I started it in the month between chemo and radiation. It took 2 months before the pain in my knees kicked in. Other joints followed. I alternated between acetaminophen and ibuprofen every 4-6 hours for months before the pain subsided. Or maybe I just got used to it. I am a pretty tough cookie and felt willing to pay the price to (hopefully) stay alive. After 2.5 years my doctor switched me to Aleve. I took 1 pill in the morning and 1 in the evening and after 3 days I finally had pain relief. After a few weeks, I switched to taking Aleve on an as needed basis and that's where it's been for the last 2 years. I take OTC only once or twice a week. Of course, I will admit that losing almost 100 pounds has really helped my knees!
Thanks for your feedback. Sorry you had issues also. So, you just took regular over the counter Aleve?
I bought a nice big bottle of Aleve at Costco. The label says it will last up to 12 hours and it does. Since I have only 1 liver and 2 kidneys, as with any medication I take it with a lot of water.
Tried taking Claritin, and Aleve as well as the Gabapentin to help with the side effects of Arimidex but wasn't getting any relief from the aches and pains as well as insomnia. Called the onc and told her I was stopping it until after I have the revision surgery on the 18th and then will wait a few days and will try the new prescription for Aromasin. Thanks for your replies.
I was on Celebrex for arthritis pain before being diagnosed with cancer. It helped me alot with the bone/joint pain from an AI. I only discovered that when I had to stop taking the Celebrex before a surgical procedure and got pain within two days of stopping the Celebrex. I have also heard that changing to another AI can help some folks. Low potassium can also cause leg cramps. I keep Pedialyte on hand and drink some of it when I get crampy legs. It helps alot, at least it has helped me and it also helps my husband when he gets leg cramps.
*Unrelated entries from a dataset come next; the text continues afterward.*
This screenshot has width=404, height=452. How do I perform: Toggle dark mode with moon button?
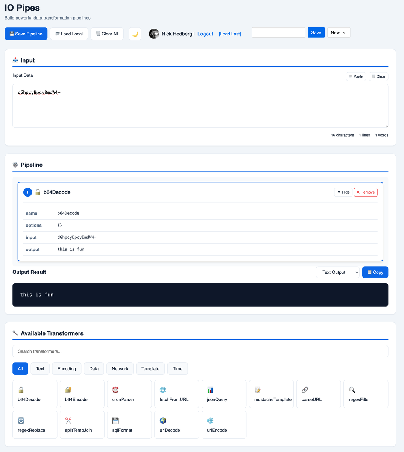pyautogui.click(x=135, y=34)
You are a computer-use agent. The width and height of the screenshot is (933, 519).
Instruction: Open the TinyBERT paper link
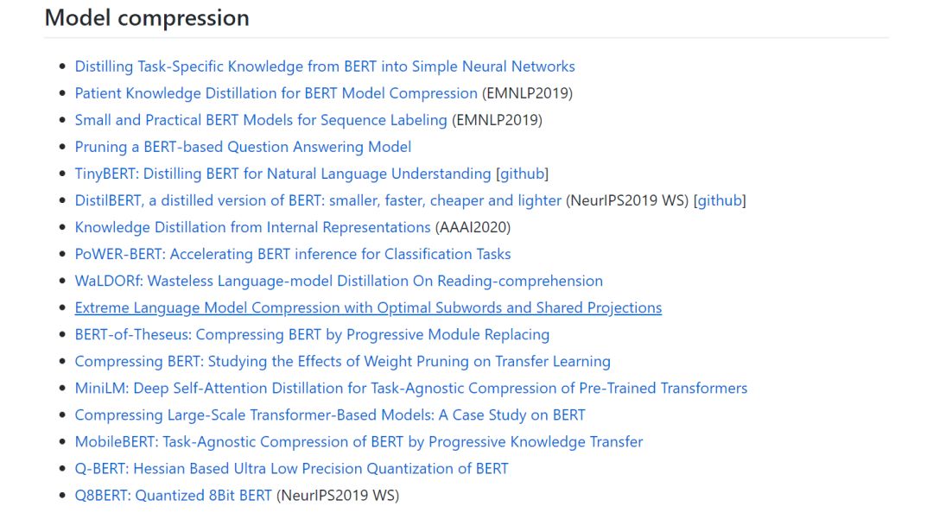(282, 174)
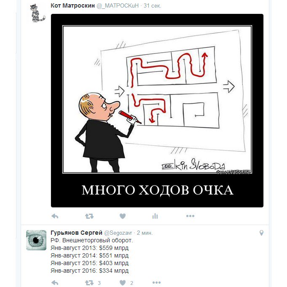Like the Кот Матроскин tweet
The height and width of the screenshot is (287, 287).
[x=123, y=216]
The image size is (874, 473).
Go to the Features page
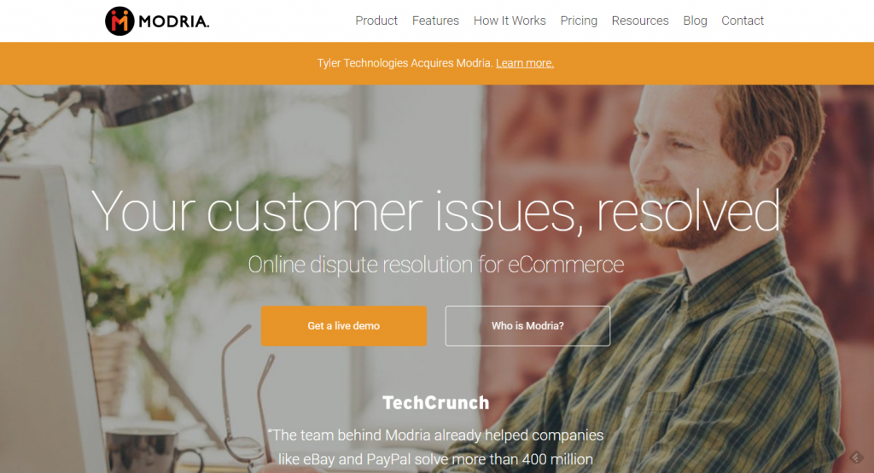(435, 20)
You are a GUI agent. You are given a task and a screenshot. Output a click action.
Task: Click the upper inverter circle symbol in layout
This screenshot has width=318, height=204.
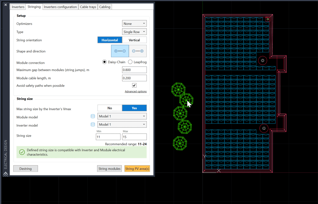[262, 61]
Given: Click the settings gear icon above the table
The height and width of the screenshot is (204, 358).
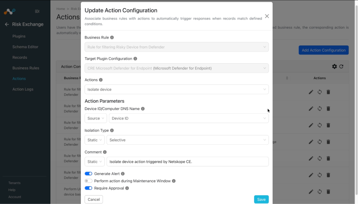Looking at the screenshot, I should pos(334,66).
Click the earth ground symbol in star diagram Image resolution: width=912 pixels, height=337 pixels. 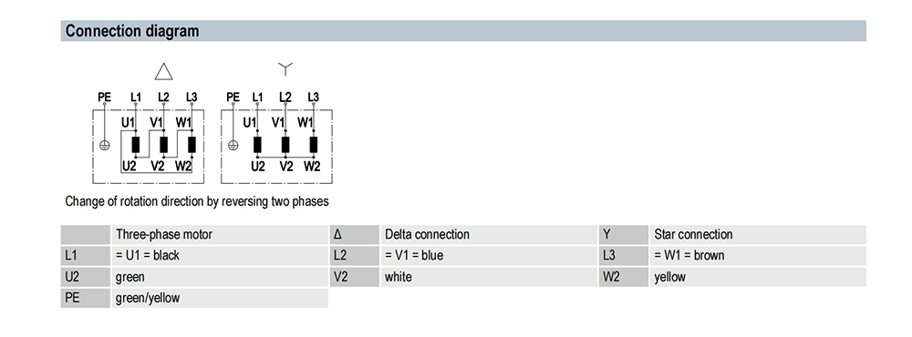[x=233, y=145]
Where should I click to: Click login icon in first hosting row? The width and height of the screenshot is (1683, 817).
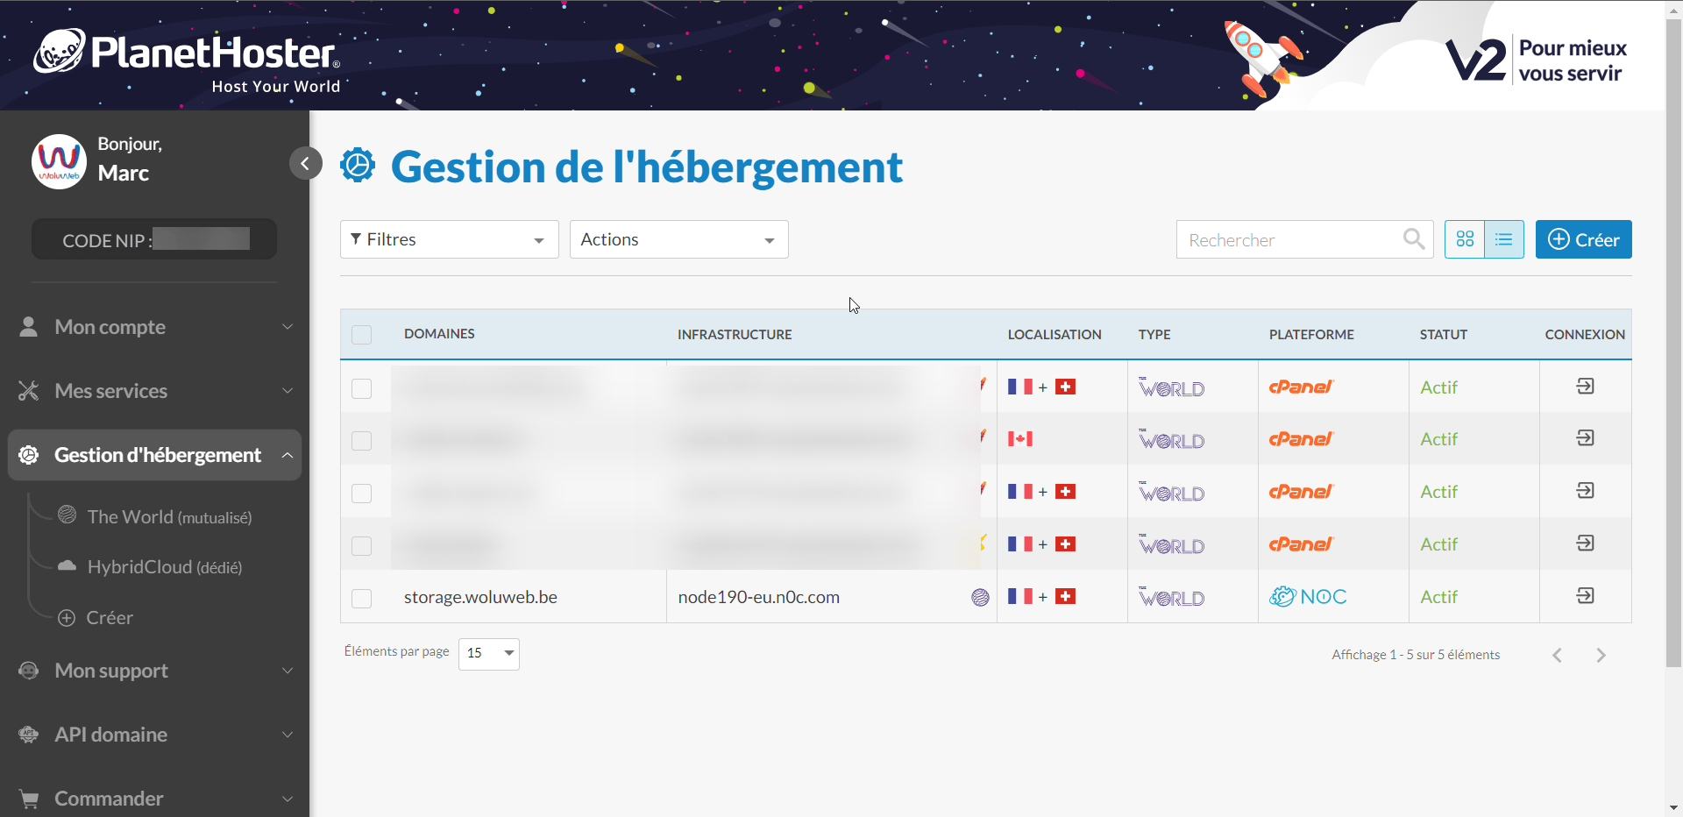pyautogui.click(x=1585, y=387)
I was in the remix for three years until the day when I told my oncologist that that was sufficient I was sweating all the time tried gabapentin an antidepressant and I forget the name of the other mend but nothing provided me with any relief so here I am 15 years later and I have metastases bone metastases stage four and I am on letrozole And Ibrance
There are days where I have up to 25 hot liquid sweats I’ve tried acupuncture .to date this has not proven to be helpful however well I would like to throw everything that is every medication overboard I am not yet ready to face the consequences But it does not make life very pleasant
The only place I really feel good is in the swimming pool.
I agree. I have similar problems and find it extremely unspeasant. Luckily I live in Montreal and the winter is cold so I can open the door and cool down quickly.
Ibrancce and Letrozole seem to kee p the ca in check but one has to deal with a myriad of unlpeasant side effects
all the best
Yes. Oncologist put me on Cymbalta & Gabapentin later. Cymbalta saved me! I barely could take a step & it hurt so bad. These are strong, dangerous medicines but I can’t do without them. There’s side effects but after about 3 months I noticed them less & less. Hugs to you, I’ve been there & get your pains.
My doctor suggested magnesium 400 mg to help with aches and pain. I haven’t taken in regularly to really know how much it helps but you can try it.